Earlier this year, the world came within a few weeks of a disastrous cyber security failure that would have enabled bad actors to penetrate the IT systems of millions of organisations worldwide. The XZ vulnerability was uncovered almost by accident - and has left cyber security professionals such as Feross Aboukhadijeh, the founder and CEO of San Francisco start-up Socket, badly shaken. "It is almost impossible to overstate how catastrophic this nearly was," Aboukhadijeh says. "We got incredibly lucky - the thought of it still gives me sleepless nights."
The incident hardened Aboukhadijeh's belief that new solutions are now needed in a world where the use of open-source software has become ubiquitous. Socket, which is today announcing a $40 million Series B funding round, is at the forefront of companies developing such solutions.
Once upon a time, developers wrote all new code for applications and software products from scratch; this code became proprietary information, owned and restricted by the company. Today, by contrast, developers make heavy use of open-source code - publicly-available code that anyone can use to do a specific job in an application. This makes perfect sense, meaning software developers everywhere no longer have to constantly write their own code to do jobs other people have already solved for - saving time and money.
By some estimates, open-source code now accounts for more than 90% of all code in a modern software application. It's largely been a positive development, says Aboukhadijeh, but does cause problems. "Developers are using thousands or tens of thousands of open-source components, and they don't fully understand what they're pulling in," he says. "They're effectively taking huge amounts of code on trust."
It's exactly this issue that attackers such as those behind the XZ threat now seek to exploit. Open-source code is hugely attractive to bad actors - get your attack into a popular piece of code and it will provide you with a means to target every organisation that uses it in an application. It's cyber attack on an industrial scale.

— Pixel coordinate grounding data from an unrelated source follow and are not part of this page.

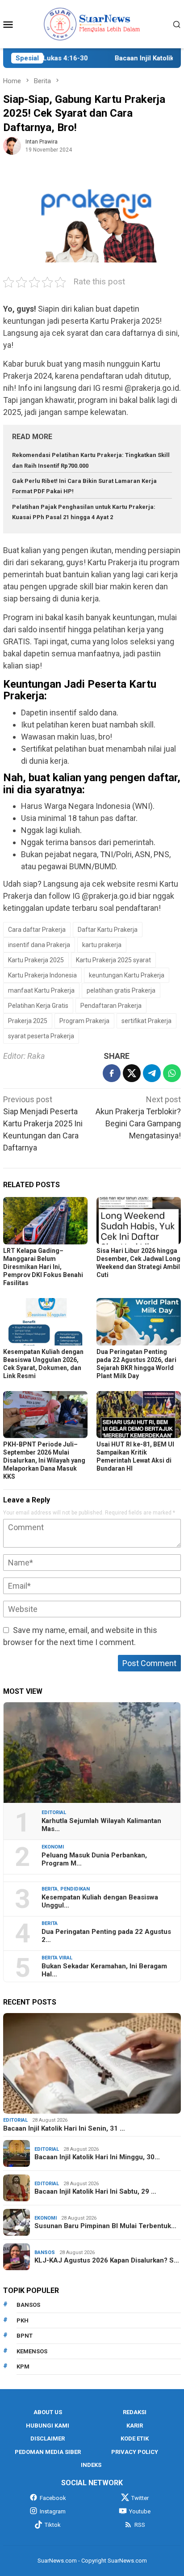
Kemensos (32, 2351)
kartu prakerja (101, 944)
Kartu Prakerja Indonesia (42, 975)
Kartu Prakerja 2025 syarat (113, 960)
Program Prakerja (84, 1020)
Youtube (140, 2511)
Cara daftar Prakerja (37, 929)
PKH (23, 2320)
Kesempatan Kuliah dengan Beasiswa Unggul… (100, 1901)
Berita (50, 1889)
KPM (23, 2366)
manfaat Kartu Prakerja (41, 990)
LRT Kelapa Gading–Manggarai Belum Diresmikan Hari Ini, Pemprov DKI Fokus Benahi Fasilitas (43, 1266)
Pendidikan (75, 1889)
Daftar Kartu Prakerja (108, 929)
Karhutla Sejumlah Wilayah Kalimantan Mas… (101, 1825)
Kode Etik (135, 2438)
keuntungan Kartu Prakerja (126, 975)
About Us (47, 2412)
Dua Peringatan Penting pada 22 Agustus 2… (106, 1936)
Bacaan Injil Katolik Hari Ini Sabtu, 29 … (95, 2191)
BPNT (25, 2335)
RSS (139, 2524)
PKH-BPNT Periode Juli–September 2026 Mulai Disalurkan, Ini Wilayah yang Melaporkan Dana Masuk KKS (44, 1460)
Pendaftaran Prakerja (111, 1005)
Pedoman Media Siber (48, 2452)
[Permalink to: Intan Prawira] (12, 145)
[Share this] (112, 1073)
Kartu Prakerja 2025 (36, 960)
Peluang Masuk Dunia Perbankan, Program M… (94, 1859)
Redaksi (134, 2412)
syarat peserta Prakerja (41, 1036)
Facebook (53, 2498)
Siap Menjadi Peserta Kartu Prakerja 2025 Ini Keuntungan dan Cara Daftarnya (43, 1123)
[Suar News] (92, 23)
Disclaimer (47, 2438)
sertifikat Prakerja (146, 1020)
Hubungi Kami (47, 2425)
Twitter (140, 2498)
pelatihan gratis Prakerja (121, 990)
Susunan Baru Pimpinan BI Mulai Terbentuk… (105, 2226)
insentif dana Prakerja (39, 944)
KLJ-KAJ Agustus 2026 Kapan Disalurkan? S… (106, 2260)
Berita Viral (57, 1958)
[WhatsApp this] (172, 1073)
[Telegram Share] (152, 1073)
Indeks (91, 2465)
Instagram (53, 2511)
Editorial (54, 1812)
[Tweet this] (132, 1073)
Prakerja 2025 (27, 1020)
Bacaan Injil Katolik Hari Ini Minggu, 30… (97, 2157)
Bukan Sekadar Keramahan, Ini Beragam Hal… (104, 1970)
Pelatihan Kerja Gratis (38, 1005)
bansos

There is no shortage of security products supposedly designed to mitigate this risk. But Aboukhadijeh argue most of them aren't fit for purpose. Software composition analysis tools merely identify what open-source components an application is using; vulnerability scanning tools largely rely on public databases of known bugs and problems, and aren't really aimed at malicious attackers. Supply chain attacks, as attacks delivered through open-source code are known, continue to proliferate.
That's where Socket comes in. Its tools proactively monitor apps and other software built with open-source, scanning them for malicious behaviours and features such as backdoors, typo-squatting and obfuscated code. The idea is that companies test new apps using Socket's technology before installing them on their servers, ensuring any vulnerabilities or attacks can be identified and eliminated before they can cause problems.
"Our customers don't let new components through until they've passed the Socket test," says Aboukhadijeh. "We also report anything we find so that everyone is warned about new threats."
Socket's sales have grown quickly since the business's full-scale commercial launch around 18 months ago, with revenues up 450% over the past 12 months. Customers come from both the technology sector - including the likes of artificial intelligence giant Anthropic - and verticals such as financial services and consumer.
Guillermo Rauch, CEO of Vercel, one of those customers, says Socket has helped its developers to continue building new products quickly while managing risk more effectively. "Socket is one of the rare companies that enables security without compromising developer experience," he says. "Customers can adopt the latest open-source tools without second-guessing every dependency."
Yan Zhu, chief information security officer at Brave, another customer, adds: "Socket is like an X-ray into open-source dependencies, going above and beyond to detect issues that aren't yet known vulnerabilities within the security community."
Such testimonials and the company's rapid growth have attracted investors keen to support an acceleration of growth at Socket, which is now keen to significantly increase its headcount.
Today's $40 million Series B round is led by Abstract Ventures, with participation from Elad Gil, Andreessen Horowitz, and a large group of angel investors. The round takes the total amount of cash raised by the company to $61 million since its launch in 2022.
Zane Lackey, general partner at Andreessen Horowitz, says: "This team knows how to build products that developers love, they understand security, and they're tackling an urgent problem for a community they've been part of for more than two decades."